There is the constant danger of stepping on their scaly toes as they swarm. There are strategies for filling the trays: on the one hand moving exceedingly slowly, not raising feet off the ground but dragging them, or on the other moving terribly fast, running around the undulating mob, skirting the throng before they know what’s going on. Broilers arrive as chicks, myopic downy things unaware they must eat and drink to survive. Their endearing infantile sightlessness matures and hardens with their beaks. When the food is gone, they go still, dormant, like movie zombies. They live in a coop which smells of overripe apples and ammonia. They will soon be eaten.
Before being tasked with feeding them, I had only ever encountered these chickens in the death cones, minutes before they were eviscerated. I had gripped their legs and pinned their wings and turned them upside-down and pulled the necks through the hole and fought their kicking legs and beating wings as the red slowly dripped out of them. I thought this was the most brutal thing that could happen to them. That was when I didn’t know anything about chickens. I didn’t know the roosters use the water drip mechanism as a perch from which to pin an unsuspecting thirsty hen to the ground.
There are layer hens, too. Sometimes they get over the fence into the broiler pen and peck one nearly to death. There was one the other day that I found with half his back missing from being cannibalized. I saw exposed a piece of flesh alive that I’d only ever seen dead. I called him Assless Chap, fed and watered him and kept him warm with a little yellow space heater in a bathroom. He could not overcome his wounds and died in convalescent care.
The layer hens, in addition to brutalizing the broilers, produce eggs. I collect eggs in great quantities every afternoon. The first time I did it I kept saying out loud, The miracle of life! The miracle of life! Yesterday I had collected most of them when I saw a dead rooster under the roosting apparatus. Death, I kept muttering, death next to life. The obscene bucolic. Eggs, still warm. Chicken, cold stiff deflated.
I have found this brief period of work with animals (soon coming to an end) to be surprisingly exhilarating and upsetting. I didn’t realize it would affect me so much. It didn’t help that I was reading about artists at the front in World War One. In this novel, Pat Barker’s marvelous Life Class, a young painter volunteers to nurse and drive ambulances in Belgium in the early days of the war.

____________________

# Written task 1
Copy the stretch of the chicken-keeping passage from "There are layer" through "cold stiff deflated.".

Page and screen pointing data:

____________________

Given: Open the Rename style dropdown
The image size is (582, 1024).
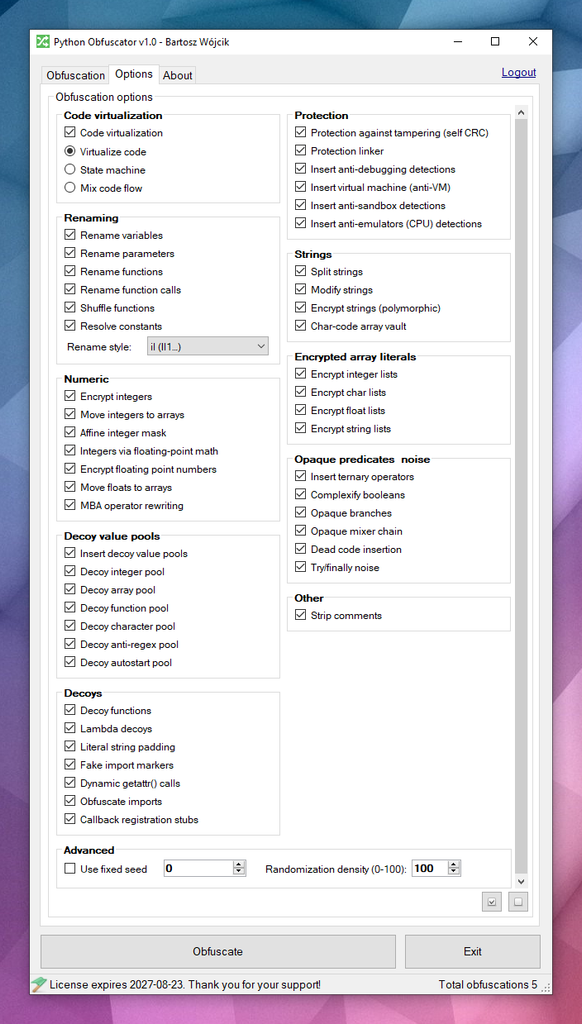Looking at the screenshot, I should point(208,346).
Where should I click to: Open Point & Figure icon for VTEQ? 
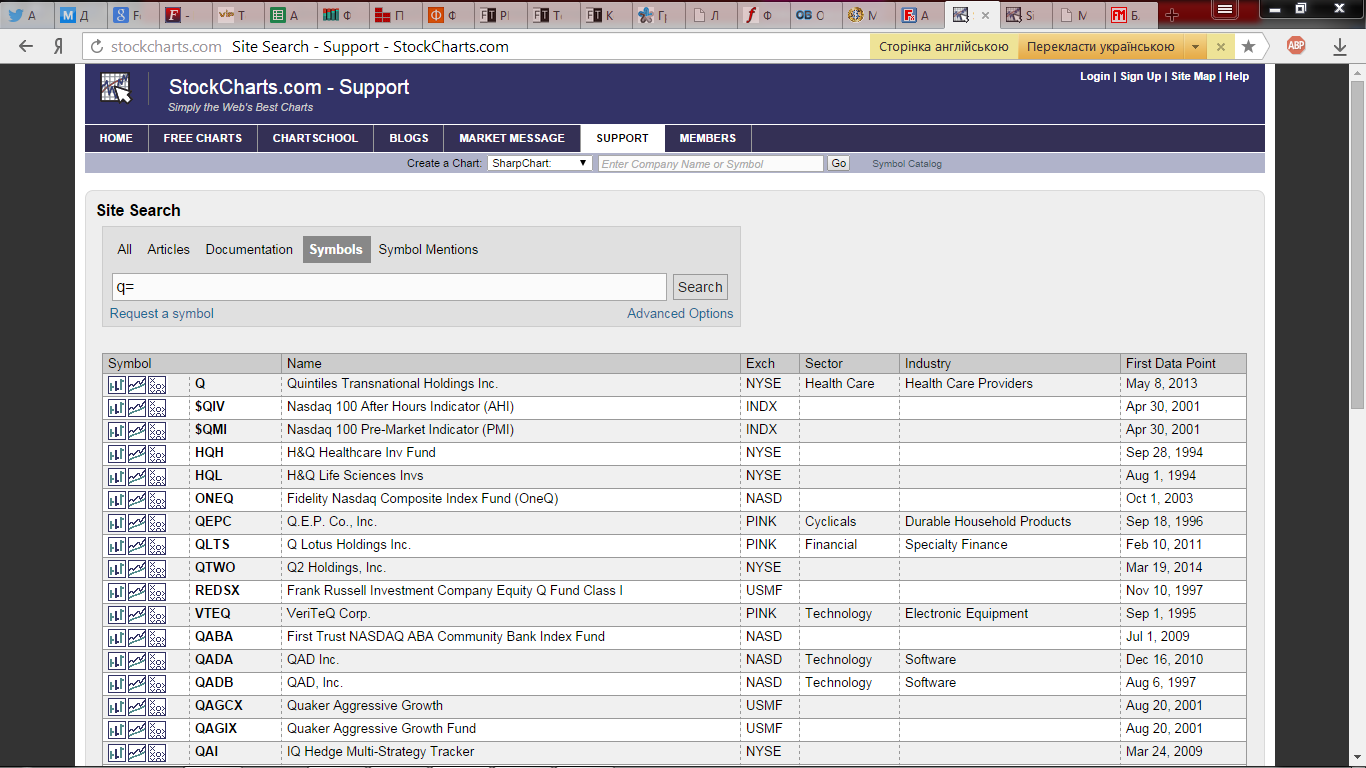pos(157,614)
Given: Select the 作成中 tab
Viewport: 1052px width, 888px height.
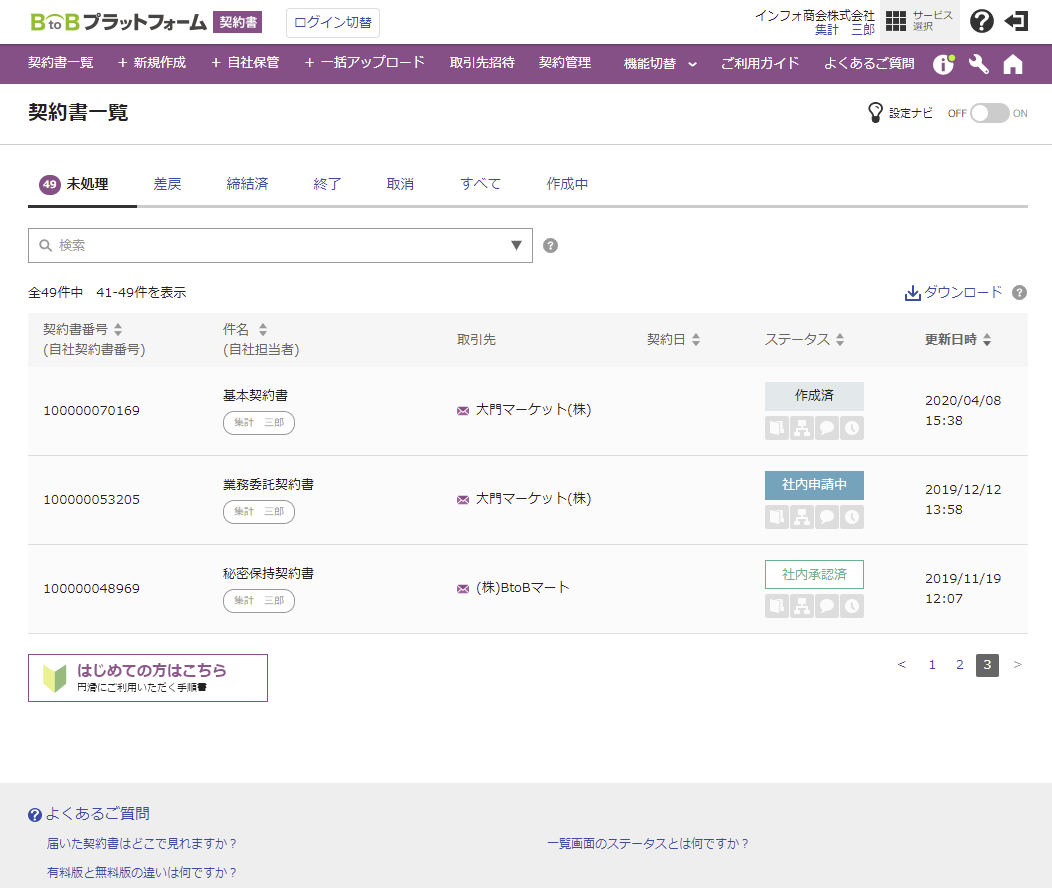Looking at the screenshot, I should tap(567, 184).
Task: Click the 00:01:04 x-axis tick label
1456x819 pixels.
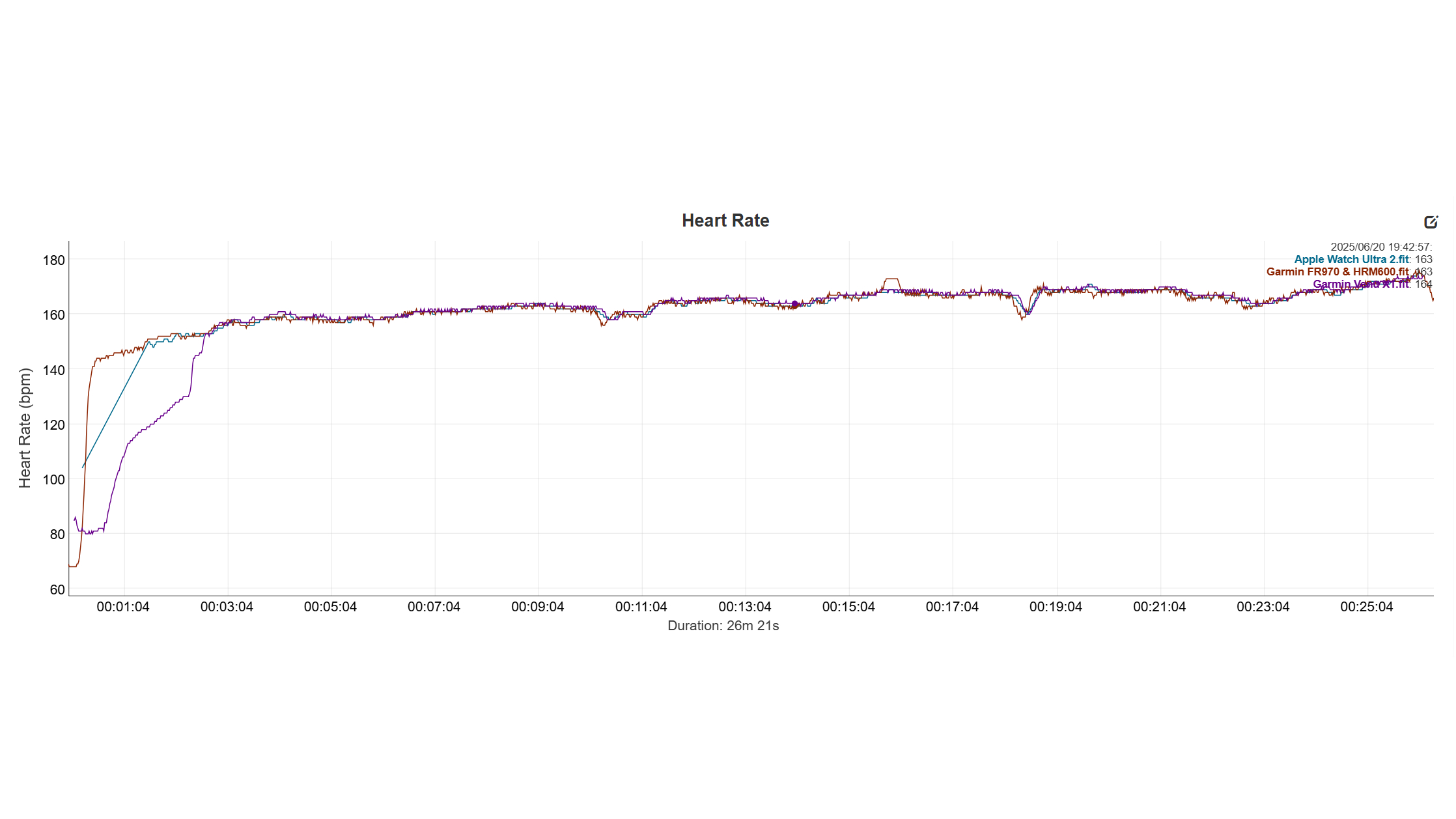Action: pos(123,607)
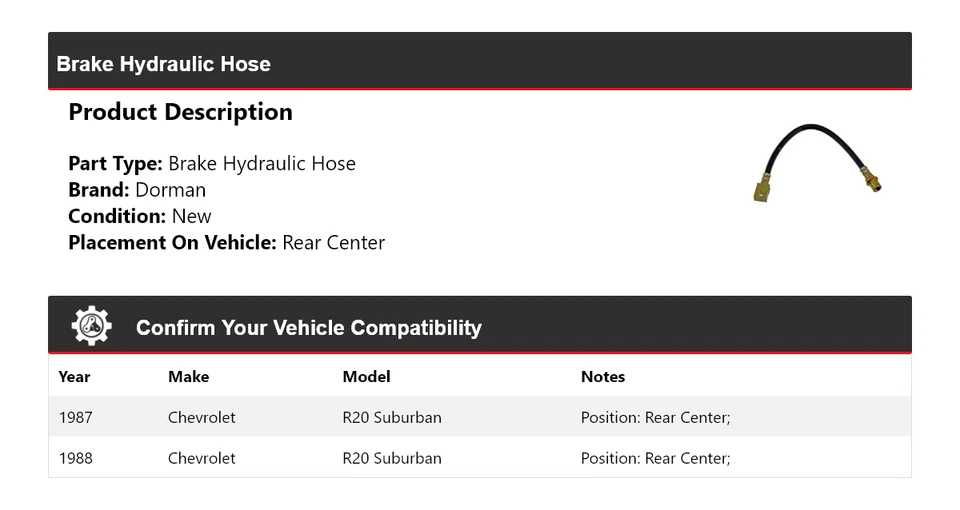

____________________

# Written task 2
Repeat the stretch of the records from the line containing "Where should I" through the end of the records, leaving out the pictures.

# Exercise response 1
There are layer hens, too. Sometimes they get over the fence into the broiler pen and peck one nearly to death. There was one the other day that I found with half his back missing from being cannibalized. I saw exposed a piece of flesh alive that I’d only ever seen dead. I called him Assless Chap, fed and watered him and kept him warm with a little yellow space heater in a bathroom. He could not overcome his wounds and died in convalescent care.
The layer hens, in addition to brutalizing the broilers, produce eggs. I collect eggs in great quantities every afternoon. The first time I did it I kept saying out loud, The miracle of life! The miracle of life! Yesterday I had collected most of them when I saw a dead rooster under the roosting apparatus. Death, I kept muttering, death next to life. The obscene bucolic. Eggs, still warm. Chicken, cold stiff deflated.

# Exercise response 2
Where should I click to: Open Point & Figure icon for VTEQ? 
pos(157,614)
Given: Select the 作成中 tab
Viewport: 1052px width, 888px height.
Looking at the screenshot, I should tap(567, 184).
Task: Click the 00:01:04 x-axis tick label
1456x819 pixels.
Action: pos(123,607)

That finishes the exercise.